QUOTED PASSAGE:

Re: [ANNOUNCE] Announcing Spark 1.5.1

2015-10-11 Thread Patrick Wendell
Oh I see - yes it's the build/. I always thought release votes related to a
source tag rather than specific binaries. But maybe we can just fix it in
1.5.2 if there is concern about mutating binaries. It seems reasonable to
me.

For tests... in the past we've tried to avoid having jars inside of the
source tree, including some effort to generate jars on the fly which a lot
of our tests use. I am not sure whether it's a firm policy that you can't
have jars in test folders, though. If it is, we could probably do some
magic to get rid of these few ones that have crept in.

- Patrick

On Sun, Oct 11, 2015 at 9:57 PM, Sean Owen  wrote:

> Agree, but we are talking about the build/ bit right?
>
> I don't agree that it invalidates the release, which is probably the more
> important idea. As a point of process, you would not want to modify and
> republish the artifact that was already released after being voted on -
> unless it was invalid in which case we spin up 1.5.1.1 or something.
>
> But that build/ directory should go in future releases.
>
> I think he is talking about more than this though and the other jars look
> like they are part of tests, and still nothing to do with Spark binaries.

DATA SUPPLIED:

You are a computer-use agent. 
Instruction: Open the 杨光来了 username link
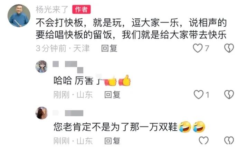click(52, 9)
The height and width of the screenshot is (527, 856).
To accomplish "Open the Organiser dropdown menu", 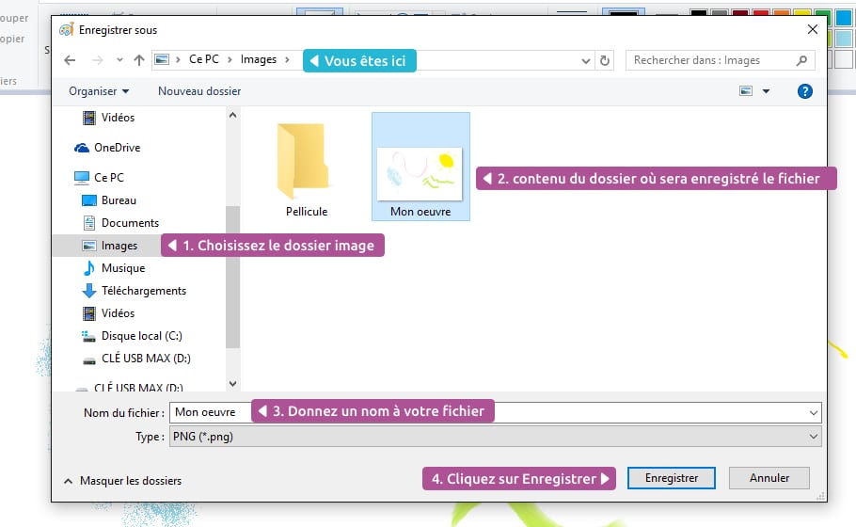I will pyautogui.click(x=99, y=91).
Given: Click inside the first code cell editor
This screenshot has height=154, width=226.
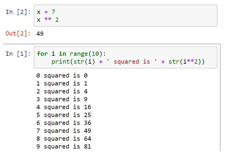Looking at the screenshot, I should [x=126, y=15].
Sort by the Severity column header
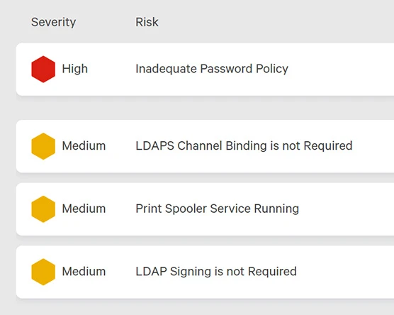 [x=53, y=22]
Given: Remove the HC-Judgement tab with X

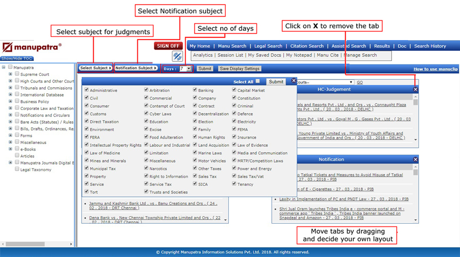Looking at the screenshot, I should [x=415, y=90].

GOALS:
[1] Repeat the Spark 1.5.1 thread word for word, everything from "On Sun, Oct" down to "in future releases.".
[2] Arrange the entries as a Markdown table with the columns Nr and Line, covering everything from the line that contains "Sort by the Severity column header" down to the last line of the entries. Skip blank lines and leave the pictures out.

RESULTS OF THE EXERCISE:
[1]
On Sun, Oct 11, 2015 at 9:57 PM, Sean Owen  wrote:

> Agree, but we are talking about the build/ bit right?
>
> I don't agree that it invalidates the release, which is probably the more
> important idea. As a point of process, you would not want to modify and
> republish the artifact that was already released after being voted on -
> unless it was invalid in which case we spin up 1.5.1.1 or something.
>
> But that build/ directory should go in future releases.

[2]
| Nr | Line |
|---|---|
| 1 | Sort by the Severity column header |
| 2 |  [x=53, y=22] |
| 3 | Given: Remove the HC-Judgement tab with X |
| 4 | Looking at the screenshot, I should [x=415, y=90]. |